The NC State Bar would later cite Nifong’s March and April public statements as ethics violations and part of the case for his disbarment.
Ashley, however, was very supportive of what Nifong said at the time and remained a supporter until Nifong was at the edge of disbarment.
Even then, his editorial criticisms of Nifong would embarrass most journalists. For example, Ashley said Nifong’s handling of the case had not been “flawless.”
Ashley’s Herald Sun has yet to condemn the “activists” who threatened the players and those, including some Duke faculty, who thanked the “activists.”
Regarding “the issues of race, gender, class, and the sometimes negative ‘town gown’ relationship:” they certainly permeated every aspect of the Duke Hoax, so it was right to mention them.
But the University's press release failed to mention presumption of innocence, due process, the sworn duty of police officers and their supervisors to follow the law and regulations, the sworn duty of a prosecutor to seek justice, and every citizen’s right to justice.

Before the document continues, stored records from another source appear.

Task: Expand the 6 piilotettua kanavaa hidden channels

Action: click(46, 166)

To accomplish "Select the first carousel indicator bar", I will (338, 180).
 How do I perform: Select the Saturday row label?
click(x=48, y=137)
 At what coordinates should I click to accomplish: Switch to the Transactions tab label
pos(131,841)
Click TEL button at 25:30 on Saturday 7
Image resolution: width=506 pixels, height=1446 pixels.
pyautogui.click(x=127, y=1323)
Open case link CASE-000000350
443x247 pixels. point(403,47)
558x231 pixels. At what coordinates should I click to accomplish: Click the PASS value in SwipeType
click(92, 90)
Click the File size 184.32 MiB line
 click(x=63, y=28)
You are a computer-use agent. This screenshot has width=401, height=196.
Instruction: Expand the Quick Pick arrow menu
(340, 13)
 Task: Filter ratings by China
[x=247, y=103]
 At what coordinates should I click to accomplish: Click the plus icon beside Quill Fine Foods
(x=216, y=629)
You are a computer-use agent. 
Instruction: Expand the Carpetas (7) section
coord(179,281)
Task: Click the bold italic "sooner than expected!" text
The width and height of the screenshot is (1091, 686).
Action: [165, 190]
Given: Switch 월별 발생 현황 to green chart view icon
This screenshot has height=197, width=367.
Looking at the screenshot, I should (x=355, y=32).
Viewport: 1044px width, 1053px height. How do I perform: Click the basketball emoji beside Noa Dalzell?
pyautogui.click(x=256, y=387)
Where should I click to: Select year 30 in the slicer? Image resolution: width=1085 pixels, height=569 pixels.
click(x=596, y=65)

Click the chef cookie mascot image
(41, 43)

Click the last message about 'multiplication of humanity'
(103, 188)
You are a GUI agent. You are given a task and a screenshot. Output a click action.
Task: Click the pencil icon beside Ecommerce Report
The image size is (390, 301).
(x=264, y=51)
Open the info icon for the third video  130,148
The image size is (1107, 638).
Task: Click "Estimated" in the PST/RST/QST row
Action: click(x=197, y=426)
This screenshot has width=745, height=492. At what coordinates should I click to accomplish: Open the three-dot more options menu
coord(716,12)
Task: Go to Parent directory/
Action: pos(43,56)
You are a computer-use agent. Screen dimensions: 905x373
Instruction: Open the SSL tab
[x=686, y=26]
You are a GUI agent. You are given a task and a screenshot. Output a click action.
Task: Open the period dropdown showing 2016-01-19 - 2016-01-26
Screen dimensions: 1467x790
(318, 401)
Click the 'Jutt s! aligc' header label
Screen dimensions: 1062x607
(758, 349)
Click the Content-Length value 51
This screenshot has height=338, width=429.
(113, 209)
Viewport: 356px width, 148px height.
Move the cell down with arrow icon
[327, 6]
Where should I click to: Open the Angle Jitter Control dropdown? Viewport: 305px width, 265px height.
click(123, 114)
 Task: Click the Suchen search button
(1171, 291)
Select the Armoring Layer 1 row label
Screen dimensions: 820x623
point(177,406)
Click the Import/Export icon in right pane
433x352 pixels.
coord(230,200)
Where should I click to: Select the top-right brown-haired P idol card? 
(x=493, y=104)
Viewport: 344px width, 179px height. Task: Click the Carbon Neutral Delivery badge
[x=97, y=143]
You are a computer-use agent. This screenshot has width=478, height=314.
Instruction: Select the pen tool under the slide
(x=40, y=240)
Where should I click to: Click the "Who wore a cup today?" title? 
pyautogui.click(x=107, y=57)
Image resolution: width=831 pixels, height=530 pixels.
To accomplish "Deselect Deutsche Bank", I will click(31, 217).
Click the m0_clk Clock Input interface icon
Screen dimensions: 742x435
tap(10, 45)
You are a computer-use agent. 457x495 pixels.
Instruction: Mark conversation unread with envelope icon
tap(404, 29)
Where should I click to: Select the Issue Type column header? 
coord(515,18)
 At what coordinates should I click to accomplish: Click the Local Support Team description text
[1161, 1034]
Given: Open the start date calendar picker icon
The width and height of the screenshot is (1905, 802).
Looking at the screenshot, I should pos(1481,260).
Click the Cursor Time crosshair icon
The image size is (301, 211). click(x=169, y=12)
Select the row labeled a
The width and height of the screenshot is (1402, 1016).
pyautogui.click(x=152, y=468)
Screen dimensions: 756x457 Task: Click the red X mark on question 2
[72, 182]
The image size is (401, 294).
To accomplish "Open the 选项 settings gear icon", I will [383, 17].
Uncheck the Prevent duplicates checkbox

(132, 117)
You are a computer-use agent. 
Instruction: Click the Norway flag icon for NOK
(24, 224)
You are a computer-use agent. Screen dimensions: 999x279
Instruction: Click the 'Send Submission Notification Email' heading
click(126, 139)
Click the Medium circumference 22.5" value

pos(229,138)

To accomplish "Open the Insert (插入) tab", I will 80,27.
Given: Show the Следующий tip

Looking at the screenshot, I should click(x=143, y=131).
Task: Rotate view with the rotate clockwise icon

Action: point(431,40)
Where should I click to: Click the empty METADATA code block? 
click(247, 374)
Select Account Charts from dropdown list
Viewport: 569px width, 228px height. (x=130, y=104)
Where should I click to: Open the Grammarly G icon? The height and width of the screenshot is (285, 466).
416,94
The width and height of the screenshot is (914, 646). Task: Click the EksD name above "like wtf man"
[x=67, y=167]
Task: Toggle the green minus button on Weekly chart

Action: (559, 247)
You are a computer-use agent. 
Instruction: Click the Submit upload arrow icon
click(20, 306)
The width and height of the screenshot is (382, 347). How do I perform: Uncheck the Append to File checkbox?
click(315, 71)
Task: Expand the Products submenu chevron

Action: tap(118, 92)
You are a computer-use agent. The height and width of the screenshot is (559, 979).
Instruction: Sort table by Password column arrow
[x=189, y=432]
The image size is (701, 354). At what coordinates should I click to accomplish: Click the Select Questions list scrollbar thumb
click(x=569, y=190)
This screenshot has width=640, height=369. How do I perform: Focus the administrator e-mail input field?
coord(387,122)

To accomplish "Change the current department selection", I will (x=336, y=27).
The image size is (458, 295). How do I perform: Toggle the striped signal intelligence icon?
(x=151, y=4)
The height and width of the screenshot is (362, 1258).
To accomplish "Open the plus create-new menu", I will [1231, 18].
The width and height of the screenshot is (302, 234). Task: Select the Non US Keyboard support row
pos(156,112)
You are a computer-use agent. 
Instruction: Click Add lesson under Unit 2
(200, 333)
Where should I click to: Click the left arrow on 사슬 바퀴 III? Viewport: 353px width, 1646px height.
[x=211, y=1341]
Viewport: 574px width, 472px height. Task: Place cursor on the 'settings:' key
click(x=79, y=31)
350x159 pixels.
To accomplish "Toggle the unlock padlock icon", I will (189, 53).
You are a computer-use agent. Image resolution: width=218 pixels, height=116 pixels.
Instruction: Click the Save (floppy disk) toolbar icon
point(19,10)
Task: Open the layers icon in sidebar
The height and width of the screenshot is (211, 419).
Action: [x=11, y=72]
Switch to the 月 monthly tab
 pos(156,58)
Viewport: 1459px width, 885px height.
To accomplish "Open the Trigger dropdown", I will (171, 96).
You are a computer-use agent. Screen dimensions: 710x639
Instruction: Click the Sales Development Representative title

For all the manipulation of race, class, gender and “town gown” by those working the frame-up attempt and those of a PC/ leftist bent supporting them, in the end it was the Constitutional principles and practices America’s founders bequeathed us that were most important in preventing three innocent young men from being railroaded to prison.
That should have been mentioned in the press release.
Something else belonged in the press release: a mention that the charges weren’t merely dropped, but were dropped because as attorney general Cooper took care to say, the three young men were innocent.
Despite the attorney general’s finding of innocence, the three young men will always carry a burden from the slander and libels of Nifong and Durham Police, and the slimes of Ashley and others.
But each time the point is made that they were determined to be innocent following a lengthy investigation, it helps to mitigate their burden.
Can you put me in touch with someone to whom I can make that point, who might then make sure Ashley’s listeners are told tomorrow of the attorney general’s finding and the circumstances in which he made it?
Also, will there be a pod cast of Ashley’s presentation and/or an audio and/or video tape available of it?
Thank you for your attention to this email.
I’ll post your response at my blog.
Sincerely,
John in Carolina
Cc. Bob Ashley - bashley@heraldsun.com
5 comments:
Anonymous said...
And of course, the MSM slant was slavishly followed by Carl Levin, "Chapaquiddick" Kennedy and the rest of the lemmings of the Democrat party when General Petraeus reported to them. To hear them tell it, we've slready lost and staying there simply costs more lives needlessly.
TH
3:43 PM
Anonymous said...
John:
I am sure your questions to Whitney Hale will receive the standard brushoff. The elitists who put out these press releases have no clue.
They are creatures of the night.
Ken
Dallas
4:52 PM
Anonymous said...
Nevertheless, John, many of us admire your relentless nature and your persistence in setting the record straight. Thanks.
12:00 AM
mac said...
Good job, John!
6:06 AM
Anonymous said...
Upon reading the information sent by KC, I also fired off an e-mail to UK. Of all people to make a presentation about the case. Ashley, come on!!! Another travesty in the HOAX.
I pray that there is an alumni out there that can go to this 'talk' and record what Ashley says and more importantly, what he does not say.
Duke Laxom AND SO VERY PROUD OF IT!!!